The Life of Jesus eBook

This eBook from the Gutenberg Project consists of approximately 409 pages of information about The Life of Jesus.

The Life of Jesus eBook

This eBook from the Gutenberg Project consists of approximately 409 pages of information about The Life of Jesus.

Sometimes the master, more versed in things of heaven than those of earth, taught a still more singular political economy.  In a strange parable, a steward is praised for having made himself friends among the poor at the expense of his master, in order that the poor might in their turn introduce him into the kingdom of heaven.  The poor, in fact, becoming the dispensers of this kingdom, will only receive those who have given to them.  A prudent man, thinking of the future, ought therefore to seek to gain their favor.  “And the Pharisees also,” says the evangelist, “who were covetous, heard all these things:  and they derided him."[1] Did they also hear the formidable parable which follows?  “There was a certain rich man, which was clothed in purple and fine linen, and fared sumptuously every day:  and there was a certain beggar named Lazarus, which was laid at his gate, full of sores, and desiring to be fed with the crumbs which fell from the rich man’s table:  moreover the dogs came and licked his sores.  And it came to pass, that the beggar died, and was carried by the angels into Abraham’s bosom:  the rich man also died, and was buried;[2] and in hell he lifted up his eyes, being in torments, and seeth Abraham afar off, and Lazarus in his bosom.  And he cried and said, Father Abraham, have mercy on me, and send Lazarus that he may dip the tip of his finger in water, and cool my tongue; for I am tormented in this flame.  But Abraham said, Son, remember that thou in thy lifetime receivedst thy good things; and likewise Lazarus evil things:  but now he is comforted and thou art tormented."[3] What more just?  Afterward this parable was called that of the “wicked rich man.”  But it is purely and simply the parable of the “rich man.”  He is in hell because he is rich, because he does not give his wealth to the poor, because he dines well, while others at his door dine badly.  Lastly, in a less extravagant moment, Jesus does not make it obligatory to sell one’s goods and give them to the poor except as a suggestion toward greater perfection.  But he still makes this terrible declaration:  “It is easier for a camel to go through the eye of a needle than for a rich man to enter into the kingdom of God."[4]

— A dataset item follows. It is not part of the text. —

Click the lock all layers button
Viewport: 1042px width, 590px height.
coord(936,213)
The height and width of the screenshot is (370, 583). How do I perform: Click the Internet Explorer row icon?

[Footnote 1:  Luke xvi. 1-14.]

[Footnote 2:  See the Greek text.]

[Footnote 3:  Luke xvi. 19-25.  Luke, I am aware, has a very decided communistic tendency (comp. vi. 20, 21, 25, 26), and I think he has exaggerated this shade of the teaching of Jesus.  But the features of the [Greek:  Logia] of Matthew are sufficiently significant.]

[Footnote 4:  Matt. xix. 24; Mark x. 25; Luke xviii. 25.  This proverbial phrase is found in the Talmud (Bab., Berakoth, 55 b, Baba metsia, 38 b) and in the Koran (Sur., vii. 38.) Origen and the Greek interpreters, ignorant of the Semitic proverb, thought that it meant a cable ([Greek:  kamilos]).]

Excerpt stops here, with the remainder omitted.